→ **Exercise**
Return the lines of the listing below exactly as they appear, beginning at the one with "Click the armhole value 9" and stopping after the one with "Click the red"; do not include pictures.

→ **Data provided**
=== Begin Enclosure ===

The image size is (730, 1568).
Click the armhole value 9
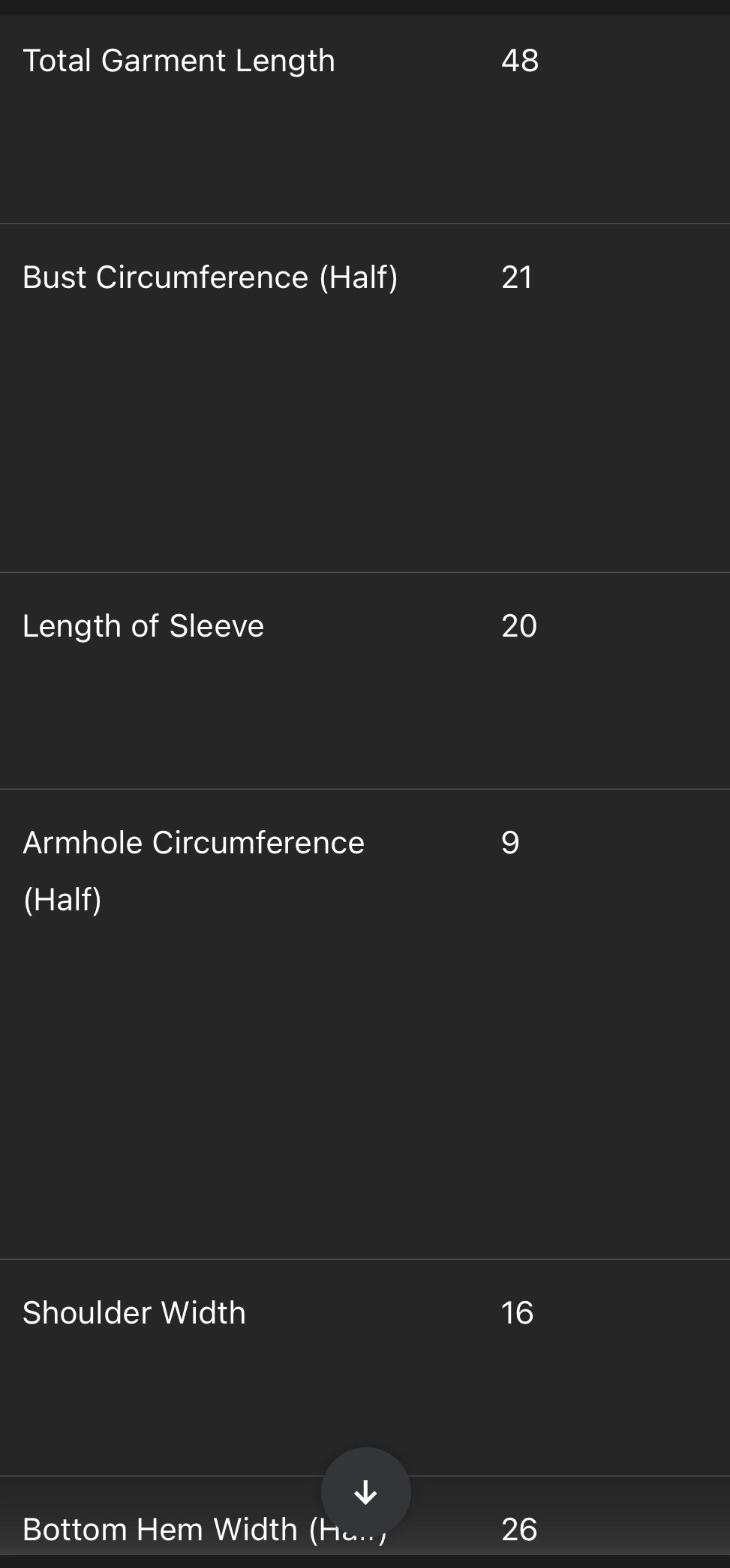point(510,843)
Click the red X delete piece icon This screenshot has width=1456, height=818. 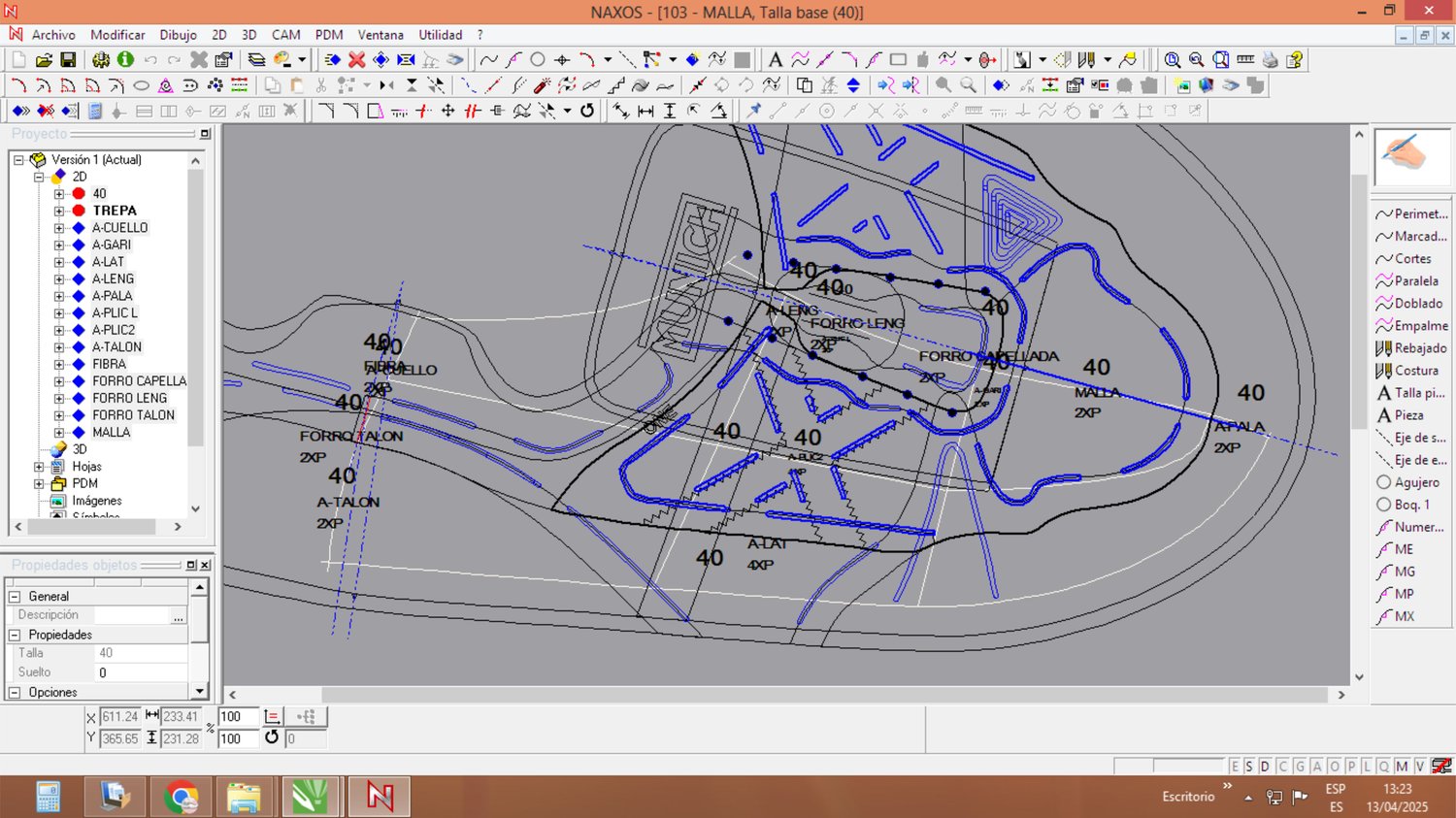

=== End Enclosure ===
=== Begin Enclosure ===

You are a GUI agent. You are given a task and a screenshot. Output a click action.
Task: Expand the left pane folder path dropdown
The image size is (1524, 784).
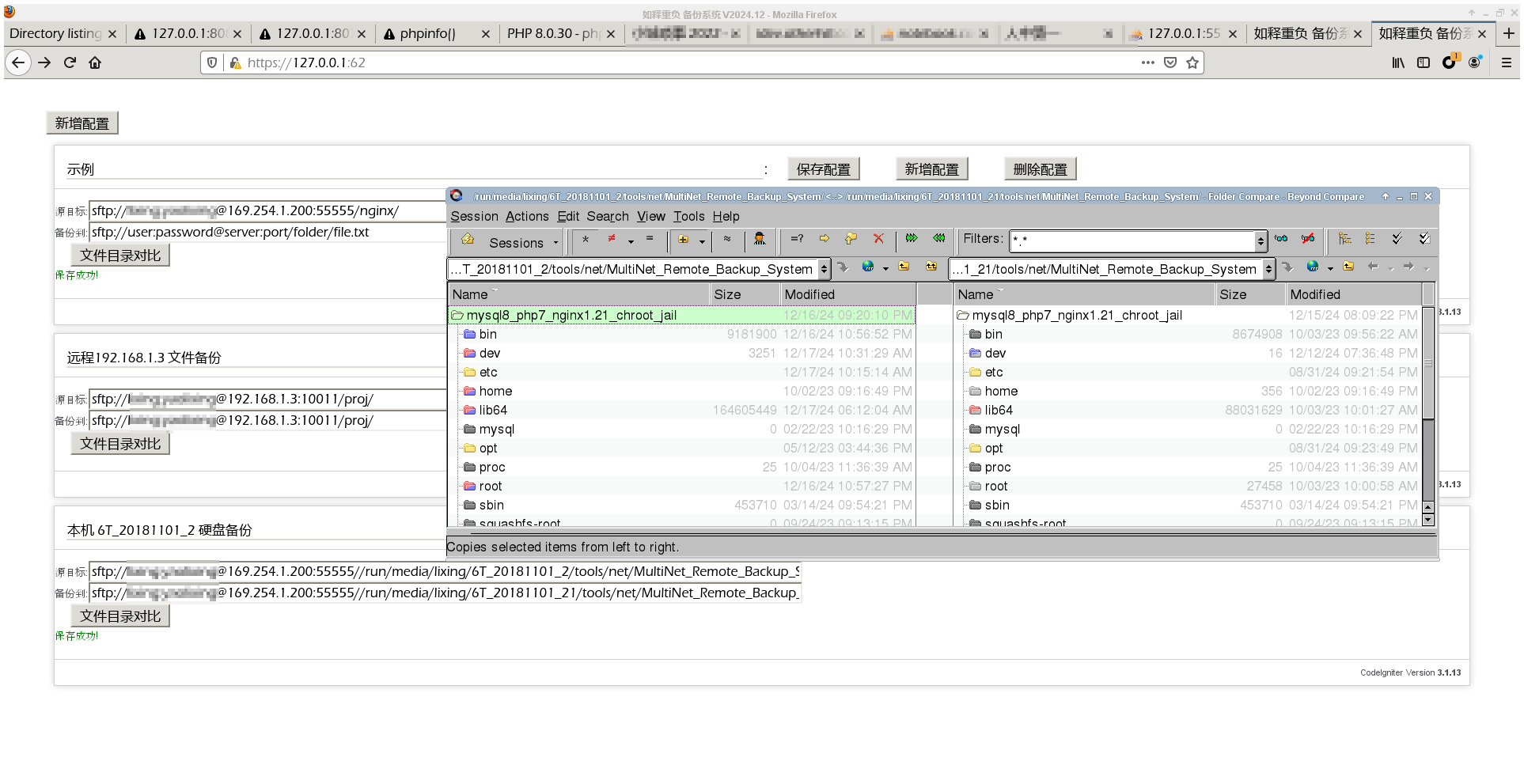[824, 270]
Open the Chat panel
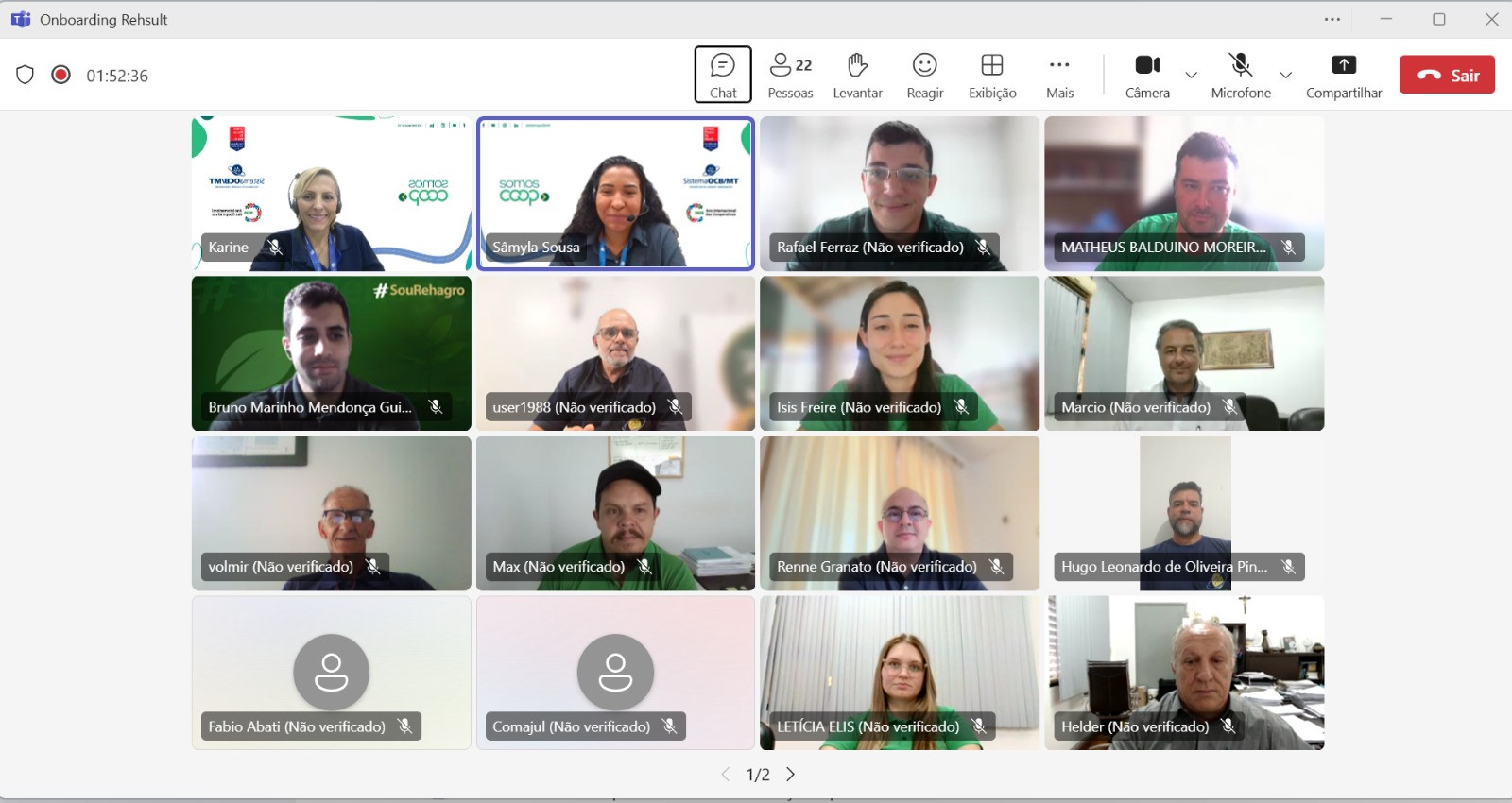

=== End Enclosure ===
=== Begin Enclosure ===

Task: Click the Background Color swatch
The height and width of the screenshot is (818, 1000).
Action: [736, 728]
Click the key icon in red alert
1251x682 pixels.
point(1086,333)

=== End Enclosure ===

→ **Exercise result**
Click the armhole value 9
point(510,843)
Click the red X delete piece icon This screenshot has width=1456, height=818. 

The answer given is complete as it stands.